Hat geklappt- im Prinzip.  Die Karte wird jetzt zwar gefunden, funzt aber net so wirklich.

In der Zwischenzeit habe ich mein Onboard-WLAN aktiviert. Das funzt jetzt imo und ich kann online gehen. Obwohl mir die Karte ja eigentlich lieber wäre, ist einfach besser.

Ich probiere aber trotzdem noch ein bisschen herum, vllt. klappt's ja doch noch.

Auf jeden Fall nochmals vielen Dank an ALLE!!!!


----------



## knerbel (24. Februar 2010)

Hallo Leute, ich habe es jetzt endlich mal zeitlich in die Reihe bekommen mir Windows 7 64bit zu installieren. Jetzt ist alles drauf und funktioniert prima, BIS auf mein W-Lan.
Ich habe eine W-Lan Karte von Level One und das W-Lan lief auf meinem alten Betriebssystem mit einer dazugehörigen Software.
Unter Windows 7 ist das nicht mehr notwendig, und man direkt verbinden...

MEIN PROBLEM: Ich finde meine Drahtlosverbindung und kann auch meist direkt verbinden, aber das Netz ist sehr brüchig, es schwankt und die Konnektivität ist oftmals unterbrochen.

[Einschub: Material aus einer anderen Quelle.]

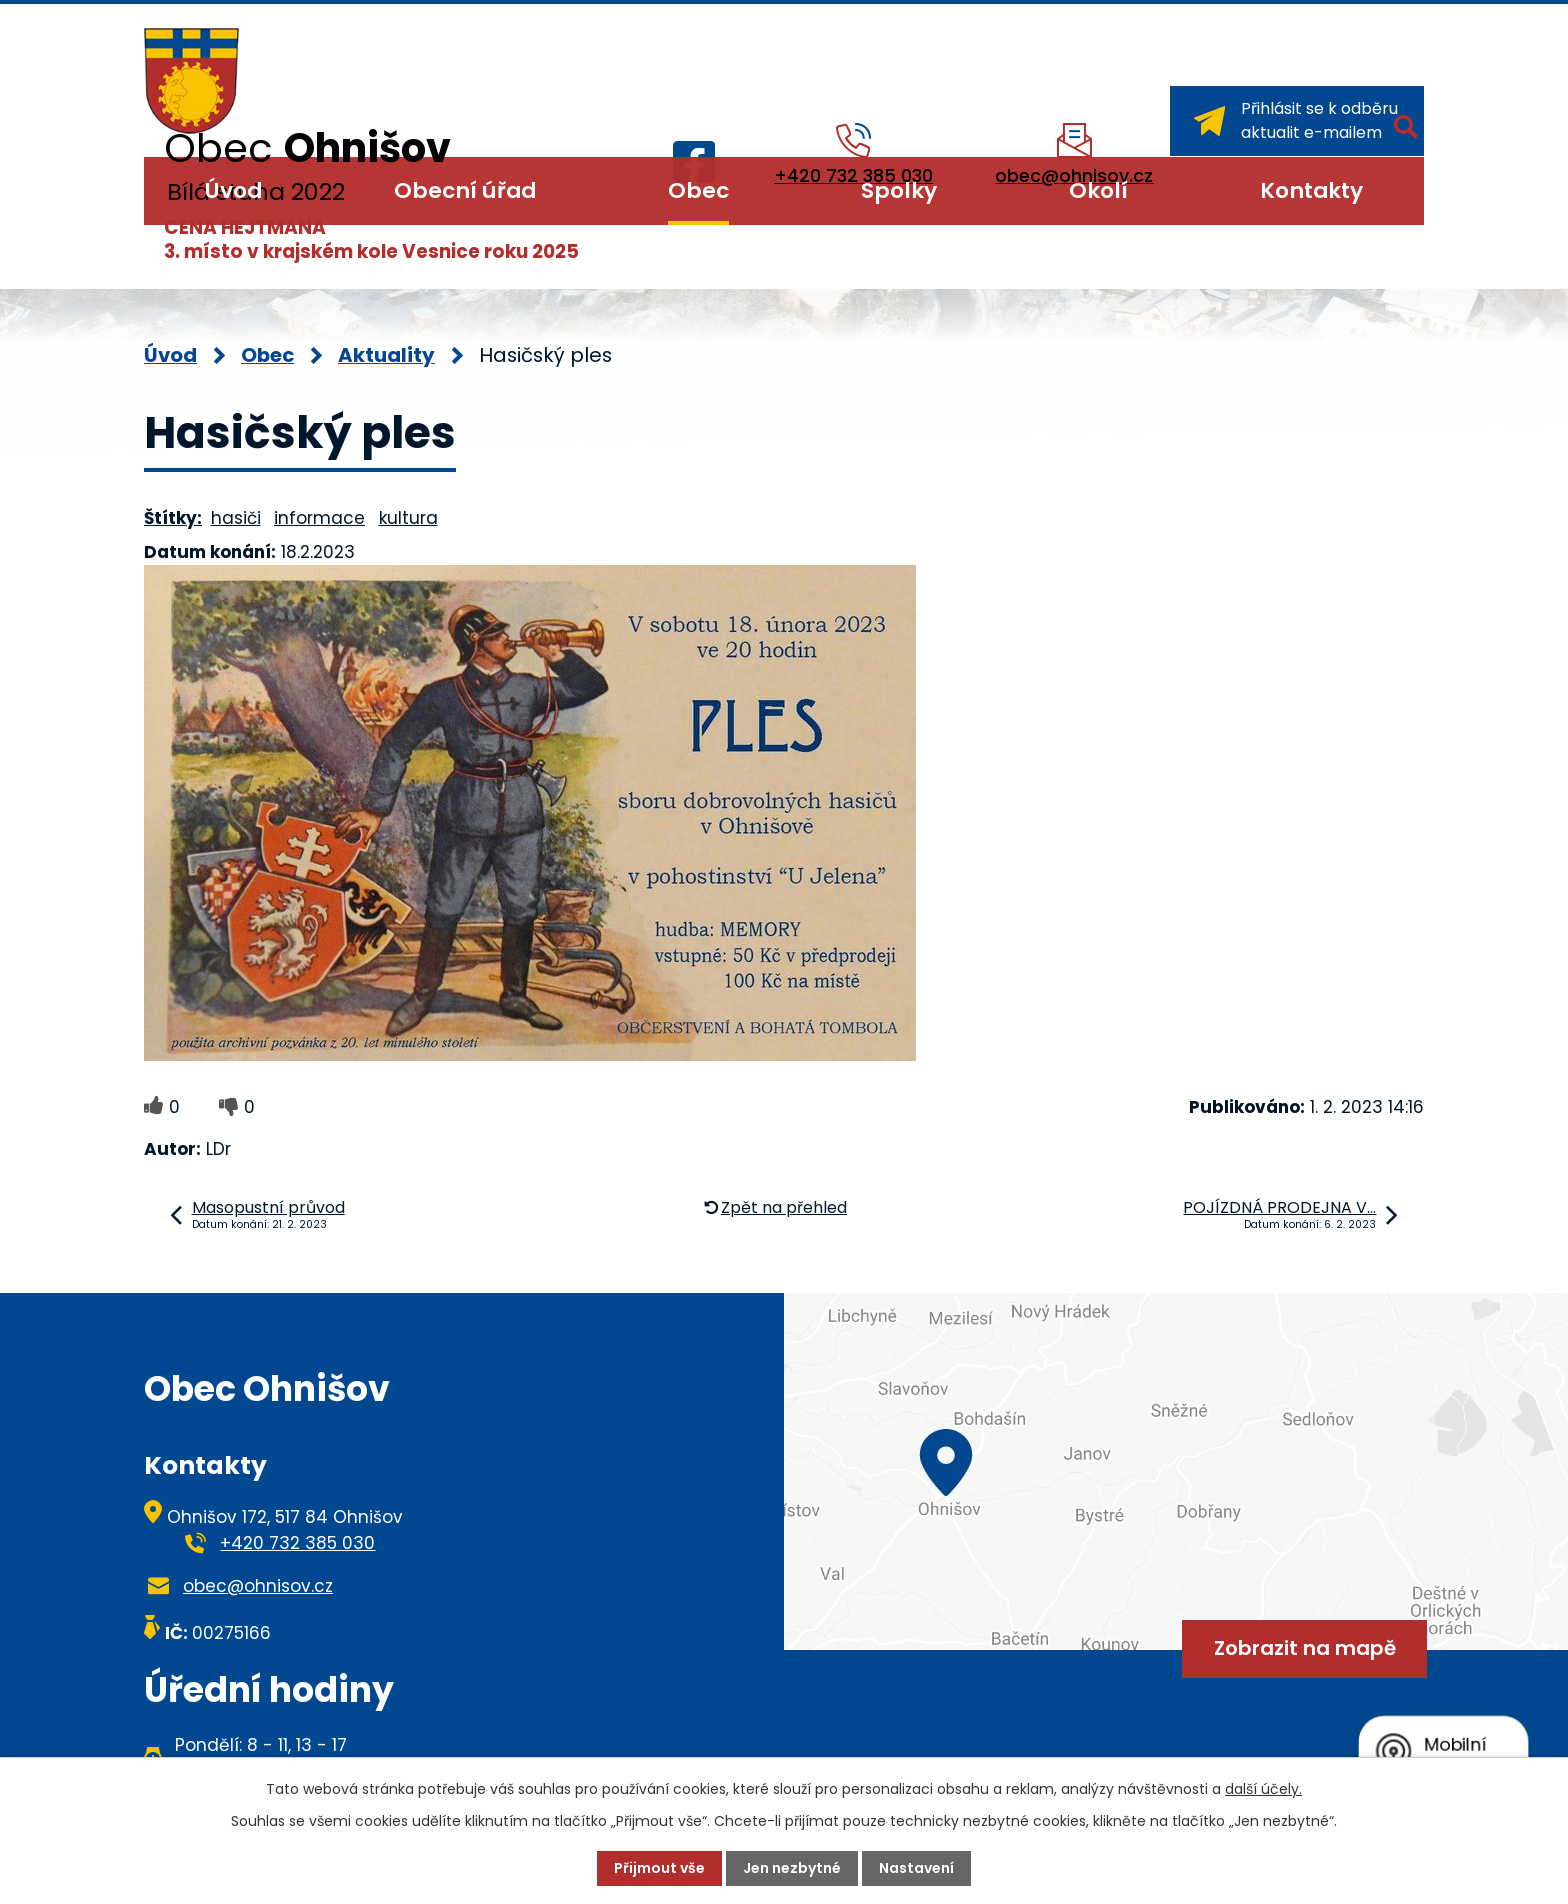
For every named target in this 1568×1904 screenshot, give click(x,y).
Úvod (233, 190)
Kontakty (1311, 190)
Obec (698, 190)
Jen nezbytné (792, 1868)
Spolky (899, 190)
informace (319, 518)
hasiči (236, 518)
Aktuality (386, 355)
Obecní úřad (465, 190)
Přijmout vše (659, 1868)
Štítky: (173, 518)
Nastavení (916, 1868)
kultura (408, 518)
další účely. (1263, 1789)
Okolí (1098, 190)
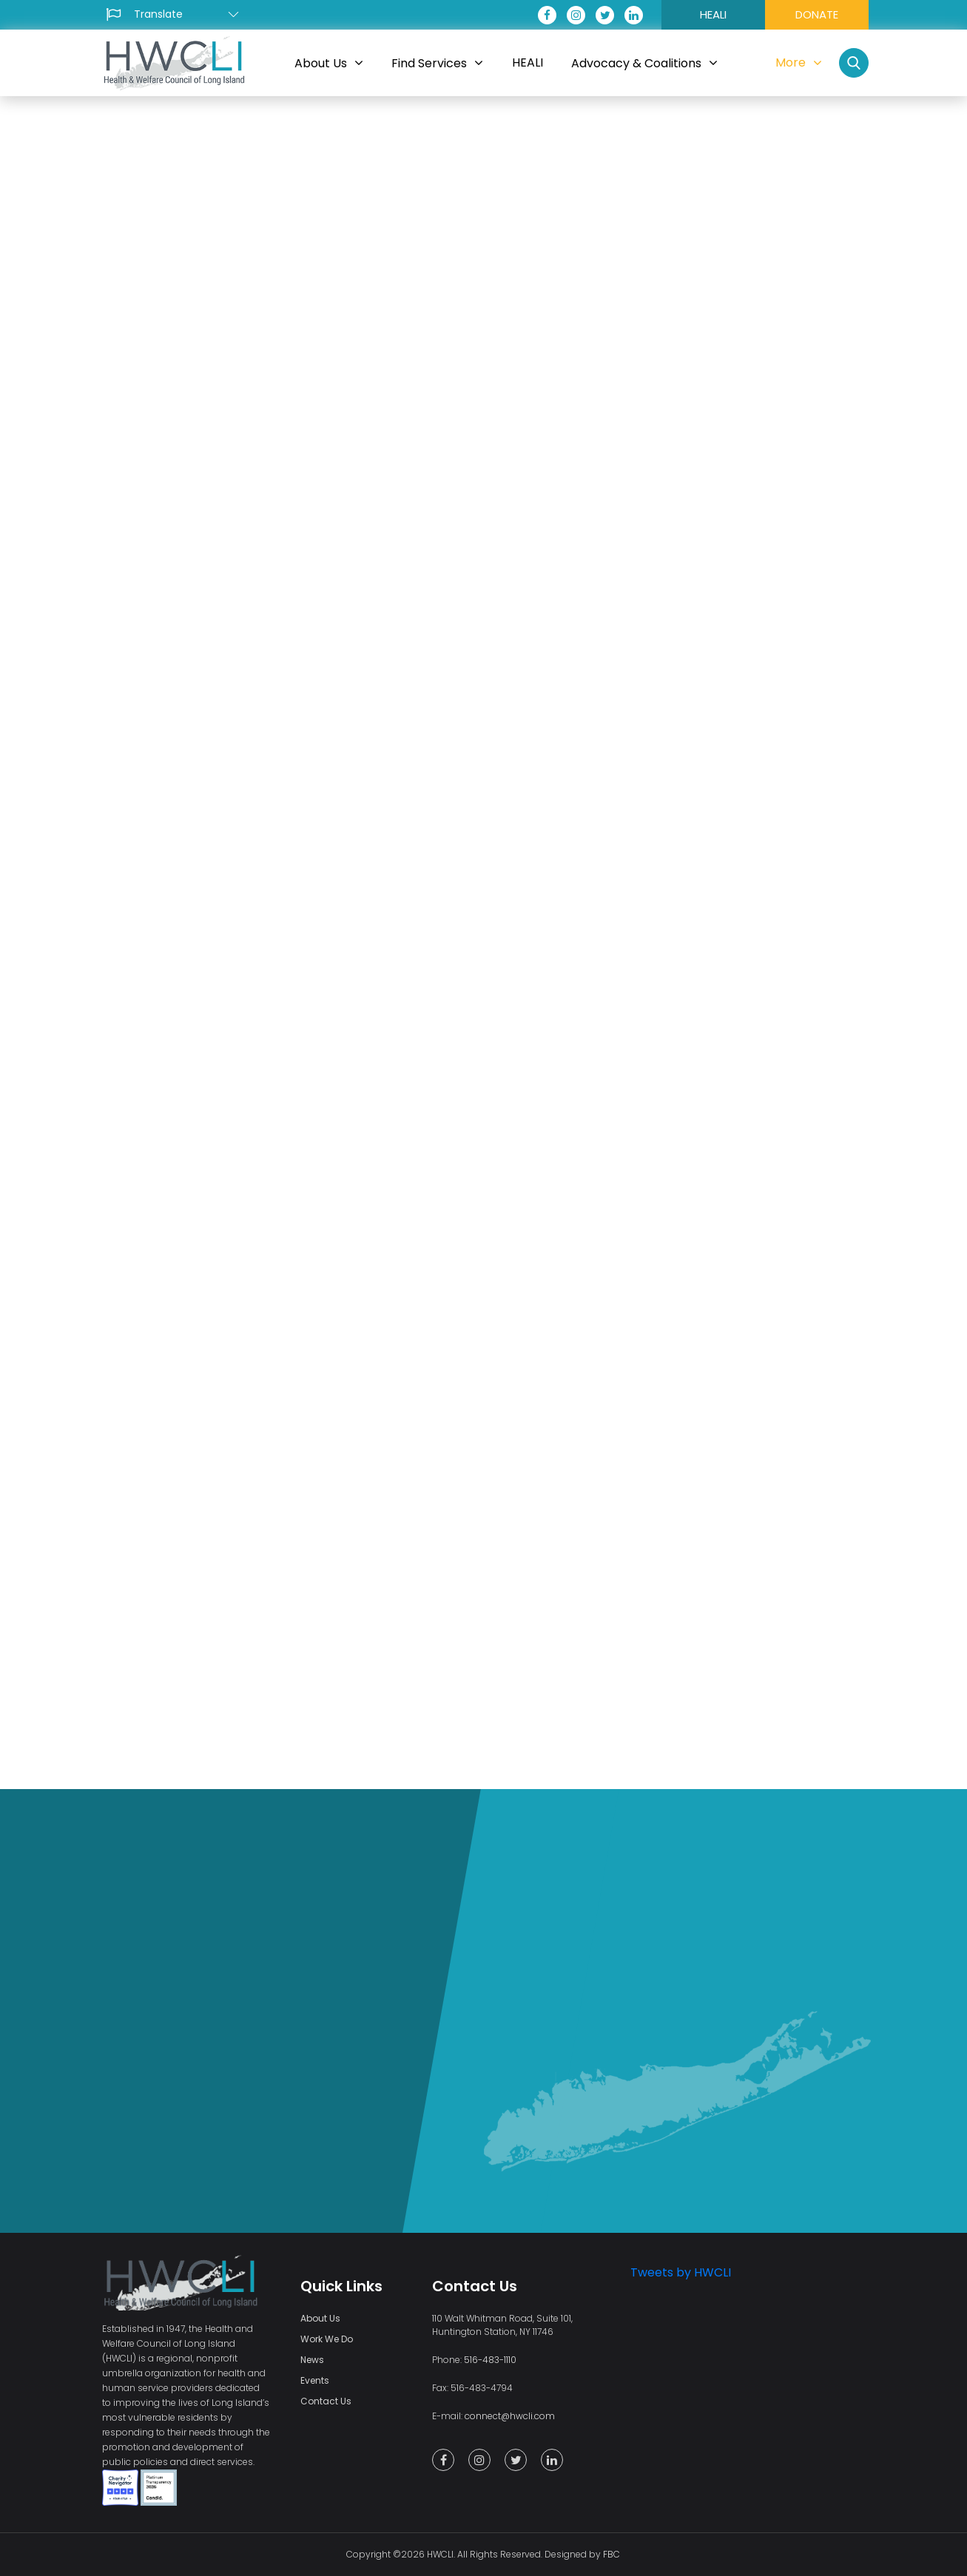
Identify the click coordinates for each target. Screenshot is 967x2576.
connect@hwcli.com (510, 2416)
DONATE (816, 14)
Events (314, 2380)
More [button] (798, 62)
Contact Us (325, 2401)
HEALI (713, 14)
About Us (320, 2318)
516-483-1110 (490, 2359)
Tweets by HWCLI (680, 2272)
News (312, 2359)
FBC (611, 2554)
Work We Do (326, 2339)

Danach erneut zu verbinden ist meist nicht möglich.

Unter meinem alten Betriebssystem war das nie so.
Wer kann mir helfen???

Danke im Vorraus


----------



## Widowmaker_1 (24. Februar 2010)

Bei mir war das auch so ein Zirkus mit den W-lan karten!

Hatte eine Digitus 54mbit, die lief unter Vista64 ohne probs, (selbst erkannter treiber),
nach langem suchen, habe ich keinen passenden treiber gefunden, und auch keinen Universaltreiber.
War ein Marvell Chipsatz

Dann hatte ich vom Bruder eine Linksys W-lan karte eingebaut, das selbe in grün...
Auch Universaltreiber liefen nicht richtig,

Dann vom Couseng eine Longshine karte eingebaut, hat win7 erkannt und den passenden treiber installiert,hab mich erst voll gefreut,
aber dann das selbe wie bei dir, schwacher und kein stabilder empfang.

Dann wurde ich sauer und hatte langsam die schnautze voll.

Ende vom lied ich fuhr in ein PC geschäft und habe mir dort eine 300mbit karte von ASUS gekauft, der händer versicherte mir das die unter Win7 64bit läuft.
Und das tut sie auch ohne zicken. 

Finde es aber nicht schön von den Herstellern das die so mit den 64Bit Treibern Schlampen, wenn die Karten noch nicht alt sind und teilweise noch aktuell so verkauft werden.
Schlechter Support


----------



## knerbel (25. Februar 2010)

Da gebe ich dir vollkommen recht. Du hast dann quasi nur die Asus Karte geholt und dann funktionierte es einwandfrei...
War an der Karte ein Kabel mit Antenne oder ein Plastikantenne? Und wieviel kostete die Asus 300mbit Karte?
sz


----------